Rodrigo Antônio Brandão-Neto, Alfredo Nicodemos Cruz Santana, Debora Lucia Seguro Danilovic, Fabíola Del Carlo Bernardi, Carmen Silvia Valente Barbas, Berenice Bilharinho de Mendonça
Macrophage activation syndrome is a rare and potentially life-threatening disease. It occurs due to immune dysregulation manifested
as excessive macrophage proliferation, typically causing hepatosplenomegaly, pancytopenia and hepatic dysfunction. Here, we report an
unusual case of macrophage activation syndrome presenting as dyspnea, as well as (reported here for the first time) high resolution
computed tomography findings of an excavated nodule, diffuse ground glass opacities and consolidations (mimicking severe pneumonia
or alveolar hemorrhage). The patient was successfully treated with human immunoglobulin.
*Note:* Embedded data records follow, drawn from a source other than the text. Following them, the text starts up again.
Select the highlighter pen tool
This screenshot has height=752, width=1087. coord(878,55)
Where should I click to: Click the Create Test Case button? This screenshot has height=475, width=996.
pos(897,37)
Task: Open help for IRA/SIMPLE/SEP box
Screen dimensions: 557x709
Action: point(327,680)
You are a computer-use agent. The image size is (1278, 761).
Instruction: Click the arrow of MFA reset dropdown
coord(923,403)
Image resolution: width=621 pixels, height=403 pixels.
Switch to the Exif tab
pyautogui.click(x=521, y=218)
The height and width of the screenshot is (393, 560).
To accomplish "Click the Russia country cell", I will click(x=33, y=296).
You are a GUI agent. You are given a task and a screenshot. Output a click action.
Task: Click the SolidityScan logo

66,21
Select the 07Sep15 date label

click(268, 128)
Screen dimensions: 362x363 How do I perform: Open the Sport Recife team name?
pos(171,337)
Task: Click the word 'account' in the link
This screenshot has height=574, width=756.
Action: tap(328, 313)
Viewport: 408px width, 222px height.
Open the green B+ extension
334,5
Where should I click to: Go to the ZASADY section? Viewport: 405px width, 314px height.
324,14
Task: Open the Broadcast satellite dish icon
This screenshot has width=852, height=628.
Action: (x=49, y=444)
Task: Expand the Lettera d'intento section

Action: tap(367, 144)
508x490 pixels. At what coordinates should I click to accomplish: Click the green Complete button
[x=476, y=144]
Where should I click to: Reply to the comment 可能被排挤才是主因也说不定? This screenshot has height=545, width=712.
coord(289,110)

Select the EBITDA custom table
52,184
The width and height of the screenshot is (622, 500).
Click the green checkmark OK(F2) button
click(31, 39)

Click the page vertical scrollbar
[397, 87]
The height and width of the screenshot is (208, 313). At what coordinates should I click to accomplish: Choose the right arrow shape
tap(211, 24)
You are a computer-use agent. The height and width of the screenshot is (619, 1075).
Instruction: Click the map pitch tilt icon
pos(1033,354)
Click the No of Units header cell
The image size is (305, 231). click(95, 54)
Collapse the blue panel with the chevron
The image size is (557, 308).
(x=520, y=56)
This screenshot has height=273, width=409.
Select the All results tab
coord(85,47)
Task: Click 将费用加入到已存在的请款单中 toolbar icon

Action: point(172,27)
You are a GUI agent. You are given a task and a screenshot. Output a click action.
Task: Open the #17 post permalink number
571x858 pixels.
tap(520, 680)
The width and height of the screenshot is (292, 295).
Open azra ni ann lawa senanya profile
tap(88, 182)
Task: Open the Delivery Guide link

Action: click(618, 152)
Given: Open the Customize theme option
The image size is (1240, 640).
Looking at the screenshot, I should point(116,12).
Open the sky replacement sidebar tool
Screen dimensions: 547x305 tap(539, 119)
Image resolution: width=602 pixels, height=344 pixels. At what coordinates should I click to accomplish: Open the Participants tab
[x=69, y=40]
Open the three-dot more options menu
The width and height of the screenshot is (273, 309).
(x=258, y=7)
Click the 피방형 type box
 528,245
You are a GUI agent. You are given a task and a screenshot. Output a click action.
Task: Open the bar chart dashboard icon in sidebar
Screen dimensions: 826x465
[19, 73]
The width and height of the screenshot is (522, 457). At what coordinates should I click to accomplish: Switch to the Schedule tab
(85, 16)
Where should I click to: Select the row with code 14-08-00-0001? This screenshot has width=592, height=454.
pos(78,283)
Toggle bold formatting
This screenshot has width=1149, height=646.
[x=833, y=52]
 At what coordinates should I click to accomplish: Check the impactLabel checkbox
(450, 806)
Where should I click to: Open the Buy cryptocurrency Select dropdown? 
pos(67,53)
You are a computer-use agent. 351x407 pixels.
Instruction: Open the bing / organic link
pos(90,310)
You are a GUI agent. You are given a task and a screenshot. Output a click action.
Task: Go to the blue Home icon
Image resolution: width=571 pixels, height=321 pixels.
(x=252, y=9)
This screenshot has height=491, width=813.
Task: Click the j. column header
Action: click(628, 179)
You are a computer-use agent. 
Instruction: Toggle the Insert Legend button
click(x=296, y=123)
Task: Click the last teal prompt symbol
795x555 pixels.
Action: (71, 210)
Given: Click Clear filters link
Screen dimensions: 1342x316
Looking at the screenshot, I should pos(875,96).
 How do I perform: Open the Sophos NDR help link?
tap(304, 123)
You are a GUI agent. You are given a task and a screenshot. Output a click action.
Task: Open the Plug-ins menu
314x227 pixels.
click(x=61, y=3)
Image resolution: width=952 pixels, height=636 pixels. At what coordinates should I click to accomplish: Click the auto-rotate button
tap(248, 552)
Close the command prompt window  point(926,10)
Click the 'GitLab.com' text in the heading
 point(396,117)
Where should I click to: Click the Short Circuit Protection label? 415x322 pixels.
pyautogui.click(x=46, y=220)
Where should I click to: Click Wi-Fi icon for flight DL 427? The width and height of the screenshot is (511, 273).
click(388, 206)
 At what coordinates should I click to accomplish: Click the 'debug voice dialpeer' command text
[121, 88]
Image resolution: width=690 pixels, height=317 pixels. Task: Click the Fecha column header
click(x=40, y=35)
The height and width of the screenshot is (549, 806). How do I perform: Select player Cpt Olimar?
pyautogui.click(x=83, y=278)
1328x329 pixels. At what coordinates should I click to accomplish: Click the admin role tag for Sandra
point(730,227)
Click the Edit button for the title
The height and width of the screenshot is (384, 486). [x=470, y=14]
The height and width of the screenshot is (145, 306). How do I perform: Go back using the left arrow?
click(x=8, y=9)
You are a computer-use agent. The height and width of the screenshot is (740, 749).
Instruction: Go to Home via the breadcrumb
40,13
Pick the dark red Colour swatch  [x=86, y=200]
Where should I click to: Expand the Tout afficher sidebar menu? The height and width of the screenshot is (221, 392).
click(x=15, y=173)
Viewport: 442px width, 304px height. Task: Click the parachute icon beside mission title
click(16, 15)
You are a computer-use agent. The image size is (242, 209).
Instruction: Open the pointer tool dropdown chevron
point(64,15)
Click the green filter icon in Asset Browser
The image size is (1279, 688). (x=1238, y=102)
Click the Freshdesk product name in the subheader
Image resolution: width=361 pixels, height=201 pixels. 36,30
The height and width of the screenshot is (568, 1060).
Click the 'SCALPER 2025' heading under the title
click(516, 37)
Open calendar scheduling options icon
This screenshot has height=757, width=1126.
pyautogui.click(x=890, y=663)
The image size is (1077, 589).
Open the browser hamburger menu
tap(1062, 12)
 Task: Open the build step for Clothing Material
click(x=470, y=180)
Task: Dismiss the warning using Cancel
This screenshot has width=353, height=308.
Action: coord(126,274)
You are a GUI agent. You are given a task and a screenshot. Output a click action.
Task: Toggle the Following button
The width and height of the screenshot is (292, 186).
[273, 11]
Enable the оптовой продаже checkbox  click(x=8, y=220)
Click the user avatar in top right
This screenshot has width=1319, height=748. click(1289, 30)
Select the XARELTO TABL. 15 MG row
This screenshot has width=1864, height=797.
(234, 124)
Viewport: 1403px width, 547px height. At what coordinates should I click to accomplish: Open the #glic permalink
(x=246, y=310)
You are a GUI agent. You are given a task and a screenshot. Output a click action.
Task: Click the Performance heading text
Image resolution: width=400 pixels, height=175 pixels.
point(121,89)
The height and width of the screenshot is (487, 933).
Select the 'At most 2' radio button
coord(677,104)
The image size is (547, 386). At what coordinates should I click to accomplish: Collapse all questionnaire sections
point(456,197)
We recommend that macrophage activation
syndrome be considered in the differential diagnosis of respiratory failure. Rapid diagnosis and treatment are essential to achieving favorable
outcomes in patients with this syndrome.
Keywords: Macrophage activation; Lymphohistiocytosis, hemophagocytic; Tomography, X-ray computed; Lung diseases, interstitial.